Your assignment =>
Please write out, exactly as they appear, the line containing "Terms (774, 1257)" and every line after it to the end of the records, and nothing more.

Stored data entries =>
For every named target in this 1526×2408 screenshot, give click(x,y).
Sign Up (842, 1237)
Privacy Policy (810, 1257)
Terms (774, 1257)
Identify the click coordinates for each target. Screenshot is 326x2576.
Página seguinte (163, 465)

Reply to the exercise =>
Terms (774, 1257)
Identify the click coordinates for each target. Screenshot is 326x2576.
Página seguinte (163, 465)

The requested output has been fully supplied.